Adiós a los grillos

Vuelvo a casa. Estas tierras del Bajo Ampurdán han entrado también en el tiempo otoñal. Los colores son dulces, la luz tamizada. Hago mi paseo habitual por el campo. Me acerco, como cada día, a los viejos cipreses del minúsculo camposanto.

Este día de primeros de octubre ha sido magnífico. El cielo azul ha aparecido amueblado de unas blancas, ligeras, vaporosas, pasajeras, pequeñas nubecillas. Los trabajos del día, desarrollados durante la mañana dentro de una luz clara y fuerte, han estado por la tarde nimbados por una vaga, mórbida luz dorada. He oído, lejana, la detonación de la escopeta de un cazador y he visto, sobre los pinares obscuros, como se disolvía en el aire el pequeño copo blanco de la descarga. Pasó un carro crujiendo, en la cuesta del camino. El labrador, arado en mano, ha ido dibujando los surcos, al paso de su caballo. Las golondrinas han ido dibujando todo el día curvas graciosas alrededor del hombre y del caballo. Lentamente, ha pasado un rebaño por la carretera, arrastrando una nube de polvo irisada. Los horizontes, han tenido una claridad seca y precisa; en el aire, las cosas se han dibujado con una prodigiosa exactitud. A lo lejos, sobre el horizonte, en el rectángulo de una viña, he visto como se movían, ajetreadas, maravillosamente precisas, unas figurillas. Están preparando la vendimia. Estas vendimias modestas, en estas viñas tan pequeñas, tienen un gran encanto. Cuando el vino se pagaba a treinta y cinco céntimos el litro, el cultivador venía a la vendimia con una cara huraña. Ahora se paga a tres pesetas y todo tiende a las escenas alegres y pomposas. ¿Tendrá la mitología también relación con el dinero? La tarde se ha ido deslizando lentamente, como una gota de claro aceite dorado descendiendo por un plano de inclinación muy suave. Entre dos luces veo desaparecer rápidamente, por el recodo de la carretera, montada en una bicicleta, una bella silueta alargada. Me quedo un momento pensativo. Enciendo mi pipa. Todo pasa…

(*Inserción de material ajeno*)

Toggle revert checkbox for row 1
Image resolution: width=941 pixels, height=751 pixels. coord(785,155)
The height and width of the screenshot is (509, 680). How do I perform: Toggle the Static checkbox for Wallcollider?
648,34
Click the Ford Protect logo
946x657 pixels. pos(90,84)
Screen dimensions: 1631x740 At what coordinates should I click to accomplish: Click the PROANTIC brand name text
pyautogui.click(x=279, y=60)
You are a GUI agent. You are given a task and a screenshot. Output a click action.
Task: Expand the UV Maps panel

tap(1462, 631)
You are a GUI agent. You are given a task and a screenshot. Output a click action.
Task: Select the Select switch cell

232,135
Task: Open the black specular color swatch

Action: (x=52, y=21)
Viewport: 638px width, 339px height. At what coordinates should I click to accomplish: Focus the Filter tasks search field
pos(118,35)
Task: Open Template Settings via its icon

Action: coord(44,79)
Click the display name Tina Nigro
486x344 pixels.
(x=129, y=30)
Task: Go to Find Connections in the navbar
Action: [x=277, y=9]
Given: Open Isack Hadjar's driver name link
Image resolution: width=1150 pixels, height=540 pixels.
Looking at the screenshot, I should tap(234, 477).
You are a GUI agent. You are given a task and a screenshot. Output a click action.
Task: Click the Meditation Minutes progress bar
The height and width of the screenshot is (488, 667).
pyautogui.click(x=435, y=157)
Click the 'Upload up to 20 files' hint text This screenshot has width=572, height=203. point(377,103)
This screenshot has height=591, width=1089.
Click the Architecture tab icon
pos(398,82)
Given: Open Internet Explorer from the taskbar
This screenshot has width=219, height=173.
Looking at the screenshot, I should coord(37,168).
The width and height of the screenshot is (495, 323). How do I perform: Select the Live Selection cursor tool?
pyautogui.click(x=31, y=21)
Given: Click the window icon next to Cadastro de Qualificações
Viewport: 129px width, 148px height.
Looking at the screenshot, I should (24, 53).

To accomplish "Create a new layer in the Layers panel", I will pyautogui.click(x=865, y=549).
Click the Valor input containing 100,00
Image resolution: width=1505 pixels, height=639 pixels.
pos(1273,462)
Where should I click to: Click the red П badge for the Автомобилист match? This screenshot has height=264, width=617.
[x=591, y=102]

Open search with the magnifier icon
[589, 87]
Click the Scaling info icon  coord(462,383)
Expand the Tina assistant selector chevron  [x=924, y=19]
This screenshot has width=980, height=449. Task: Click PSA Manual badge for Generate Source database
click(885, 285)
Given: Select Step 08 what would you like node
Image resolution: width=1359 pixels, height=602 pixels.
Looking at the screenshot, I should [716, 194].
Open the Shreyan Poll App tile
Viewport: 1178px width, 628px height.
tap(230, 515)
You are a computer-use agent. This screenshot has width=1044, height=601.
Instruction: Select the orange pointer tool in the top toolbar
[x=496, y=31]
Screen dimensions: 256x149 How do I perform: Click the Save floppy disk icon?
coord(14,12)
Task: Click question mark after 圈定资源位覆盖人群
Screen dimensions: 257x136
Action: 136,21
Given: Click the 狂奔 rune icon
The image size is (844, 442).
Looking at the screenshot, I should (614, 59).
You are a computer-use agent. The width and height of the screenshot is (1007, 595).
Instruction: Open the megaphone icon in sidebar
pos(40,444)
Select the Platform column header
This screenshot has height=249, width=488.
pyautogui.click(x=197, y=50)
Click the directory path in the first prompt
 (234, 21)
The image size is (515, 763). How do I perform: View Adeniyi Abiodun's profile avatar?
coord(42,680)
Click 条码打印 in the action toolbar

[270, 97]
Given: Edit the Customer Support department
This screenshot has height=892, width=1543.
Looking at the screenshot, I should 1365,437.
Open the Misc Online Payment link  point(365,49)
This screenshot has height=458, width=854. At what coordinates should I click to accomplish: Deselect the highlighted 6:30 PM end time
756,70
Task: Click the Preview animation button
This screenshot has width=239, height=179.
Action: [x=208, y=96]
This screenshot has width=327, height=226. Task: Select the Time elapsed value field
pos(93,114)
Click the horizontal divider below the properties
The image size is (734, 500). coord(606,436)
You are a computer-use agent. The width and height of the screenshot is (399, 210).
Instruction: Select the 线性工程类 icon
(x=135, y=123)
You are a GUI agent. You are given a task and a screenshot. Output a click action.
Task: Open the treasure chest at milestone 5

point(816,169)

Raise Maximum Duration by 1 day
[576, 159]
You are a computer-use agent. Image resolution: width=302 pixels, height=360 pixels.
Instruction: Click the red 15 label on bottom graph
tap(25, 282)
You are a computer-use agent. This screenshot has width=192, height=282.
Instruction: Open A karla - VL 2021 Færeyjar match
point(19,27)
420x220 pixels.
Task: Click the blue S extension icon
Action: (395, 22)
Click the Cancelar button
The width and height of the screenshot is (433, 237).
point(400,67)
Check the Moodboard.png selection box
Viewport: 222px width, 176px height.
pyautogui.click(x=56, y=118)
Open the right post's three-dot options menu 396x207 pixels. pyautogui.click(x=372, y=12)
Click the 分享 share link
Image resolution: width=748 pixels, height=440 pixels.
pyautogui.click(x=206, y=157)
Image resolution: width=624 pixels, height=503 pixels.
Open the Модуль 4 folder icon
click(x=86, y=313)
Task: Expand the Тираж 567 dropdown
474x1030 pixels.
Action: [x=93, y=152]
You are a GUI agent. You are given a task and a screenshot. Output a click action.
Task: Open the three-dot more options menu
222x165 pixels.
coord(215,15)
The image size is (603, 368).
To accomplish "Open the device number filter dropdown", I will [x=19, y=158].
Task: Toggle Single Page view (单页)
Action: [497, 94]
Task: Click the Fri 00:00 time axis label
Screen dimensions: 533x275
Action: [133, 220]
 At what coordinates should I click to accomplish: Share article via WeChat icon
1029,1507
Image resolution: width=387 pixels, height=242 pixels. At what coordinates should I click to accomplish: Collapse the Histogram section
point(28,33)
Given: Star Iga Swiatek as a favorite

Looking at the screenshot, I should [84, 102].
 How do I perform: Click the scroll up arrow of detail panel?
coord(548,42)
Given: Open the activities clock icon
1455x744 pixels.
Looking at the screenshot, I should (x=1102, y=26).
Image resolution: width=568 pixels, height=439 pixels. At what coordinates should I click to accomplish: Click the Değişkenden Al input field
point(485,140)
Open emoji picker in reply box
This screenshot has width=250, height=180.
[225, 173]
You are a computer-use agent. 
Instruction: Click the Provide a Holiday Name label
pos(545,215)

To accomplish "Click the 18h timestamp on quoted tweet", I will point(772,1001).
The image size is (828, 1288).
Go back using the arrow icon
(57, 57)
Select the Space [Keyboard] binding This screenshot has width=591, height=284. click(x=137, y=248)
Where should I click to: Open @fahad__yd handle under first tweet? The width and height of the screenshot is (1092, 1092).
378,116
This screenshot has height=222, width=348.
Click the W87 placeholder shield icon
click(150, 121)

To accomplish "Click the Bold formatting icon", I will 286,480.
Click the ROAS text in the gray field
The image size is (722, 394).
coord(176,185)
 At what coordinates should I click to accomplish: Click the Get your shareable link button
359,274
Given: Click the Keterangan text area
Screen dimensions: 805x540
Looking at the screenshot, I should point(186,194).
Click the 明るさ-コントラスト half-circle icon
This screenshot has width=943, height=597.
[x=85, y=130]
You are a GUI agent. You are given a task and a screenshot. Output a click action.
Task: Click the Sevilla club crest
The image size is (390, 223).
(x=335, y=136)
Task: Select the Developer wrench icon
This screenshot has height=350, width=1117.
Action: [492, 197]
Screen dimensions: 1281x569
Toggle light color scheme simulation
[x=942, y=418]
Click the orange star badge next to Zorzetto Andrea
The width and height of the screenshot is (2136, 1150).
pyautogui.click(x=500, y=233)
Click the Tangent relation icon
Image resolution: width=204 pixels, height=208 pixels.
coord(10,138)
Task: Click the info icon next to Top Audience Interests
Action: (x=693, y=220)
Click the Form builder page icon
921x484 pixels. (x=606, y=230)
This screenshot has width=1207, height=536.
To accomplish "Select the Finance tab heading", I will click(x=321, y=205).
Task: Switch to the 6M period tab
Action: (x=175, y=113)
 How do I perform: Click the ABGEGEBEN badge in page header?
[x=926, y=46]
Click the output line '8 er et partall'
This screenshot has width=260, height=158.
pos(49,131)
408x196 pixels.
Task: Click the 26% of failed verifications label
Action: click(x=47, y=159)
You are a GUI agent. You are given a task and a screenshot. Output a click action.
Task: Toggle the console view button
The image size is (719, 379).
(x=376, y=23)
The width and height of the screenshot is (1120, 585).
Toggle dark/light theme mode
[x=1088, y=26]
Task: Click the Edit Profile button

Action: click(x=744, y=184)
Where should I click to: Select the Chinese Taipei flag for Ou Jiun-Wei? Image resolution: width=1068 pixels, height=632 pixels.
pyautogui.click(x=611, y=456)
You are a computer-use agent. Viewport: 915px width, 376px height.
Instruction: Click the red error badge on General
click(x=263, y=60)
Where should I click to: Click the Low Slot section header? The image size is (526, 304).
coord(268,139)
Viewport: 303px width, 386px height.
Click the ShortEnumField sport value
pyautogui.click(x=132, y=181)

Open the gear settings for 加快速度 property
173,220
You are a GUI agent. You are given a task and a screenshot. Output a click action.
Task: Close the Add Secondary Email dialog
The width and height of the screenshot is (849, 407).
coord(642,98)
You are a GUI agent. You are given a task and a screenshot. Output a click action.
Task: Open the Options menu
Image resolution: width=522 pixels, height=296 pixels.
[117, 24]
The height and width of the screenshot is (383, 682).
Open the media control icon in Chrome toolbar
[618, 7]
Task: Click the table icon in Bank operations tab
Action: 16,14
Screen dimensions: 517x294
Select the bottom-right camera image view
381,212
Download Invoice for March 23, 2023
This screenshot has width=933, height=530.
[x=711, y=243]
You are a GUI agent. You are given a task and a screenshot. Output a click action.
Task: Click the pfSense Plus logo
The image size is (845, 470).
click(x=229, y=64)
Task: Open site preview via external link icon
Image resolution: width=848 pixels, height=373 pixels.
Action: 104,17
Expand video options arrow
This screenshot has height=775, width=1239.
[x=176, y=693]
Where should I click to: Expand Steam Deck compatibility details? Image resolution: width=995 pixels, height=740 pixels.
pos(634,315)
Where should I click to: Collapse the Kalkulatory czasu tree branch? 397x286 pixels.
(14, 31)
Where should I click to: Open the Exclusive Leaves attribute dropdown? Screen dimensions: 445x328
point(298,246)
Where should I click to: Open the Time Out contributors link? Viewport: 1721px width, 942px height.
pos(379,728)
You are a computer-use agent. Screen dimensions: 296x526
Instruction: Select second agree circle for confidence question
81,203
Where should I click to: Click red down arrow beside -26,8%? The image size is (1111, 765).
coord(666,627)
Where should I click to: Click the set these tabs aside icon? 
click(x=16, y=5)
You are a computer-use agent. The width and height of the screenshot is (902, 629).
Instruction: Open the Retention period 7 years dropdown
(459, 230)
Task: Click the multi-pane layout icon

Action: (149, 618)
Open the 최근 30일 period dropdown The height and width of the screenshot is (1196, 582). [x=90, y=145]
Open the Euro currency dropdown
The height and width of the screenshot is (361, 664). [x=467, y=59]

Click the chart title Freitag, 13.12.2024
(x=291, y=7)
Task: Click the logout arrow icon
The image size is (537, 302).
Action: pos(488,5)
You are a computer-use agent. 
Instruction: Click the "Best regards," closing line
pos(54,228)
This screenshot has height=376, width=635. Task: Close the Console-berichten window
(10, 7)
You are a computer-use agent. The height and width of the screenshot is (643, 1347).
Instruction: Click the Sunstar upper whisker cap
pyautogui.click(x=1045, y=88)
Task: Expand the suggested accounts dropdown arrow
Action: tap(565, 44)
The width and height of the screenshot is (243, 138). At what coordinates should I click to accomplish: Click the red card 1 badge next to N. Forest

En el viaje de retorno a casa, miro la hora. Son las seis y está rápidamente obscureciendo. El aire es fresco y húmedo. Veo cómo, de golpe, se encienden las luces de un pueblo lejano. Del campo se levanta una ligera neblina que pone, sobre las lejanías, una grisácea fumosidad. El campo está en calma. El concierto veraniego de los grillos ha terminado. ¡No! Todavía se oye, raro y disperso, algún rezagado.

Me paro un momento a escuchar. Me figuro el pequeño animal rasgando sus élitros entre sí y pasando de tarde en tarde uno de estos élitros sobre su vientre como un arco sobre un contrabajo. El élitro es el arco; el vientre, la caja de resonancia. De estos rasgueos y fricciones nace la llamada melopea de los grillos, el cri-cri incesante del insecto en las noches de primavera y de verano. En las noches de bochorno, este cri-cri del serrucho de los élitros —porque el arco musical del grillo es mucho menos fino que un arco de violín— llega sin embargo, a tener una cierta pastosidad. En general, la melopea es un poco ágria. Ahora, es infinitamente dulce, divinamente melancólica: es un pequeño ruido que se va alejando, que parece como si descendiera en lo insondable, como si se hundiera, evocativo e implacable en las profundidades del otoño.

Parece como si el grillo, durante el verano, hubiera ido dando cuerda a su diminuto, insignificante, fantástico reloj y que de pronto la máquina se hubiera estropeado y roto. El minúsculo engranaje no funciona ahora más que intermitentemente y por casualidad. Y estos últimos rasgueos son como si el grillo se despidiera de este mundo antes de naufragar en la infinita eternidad, en el piélago inmenso del vacío.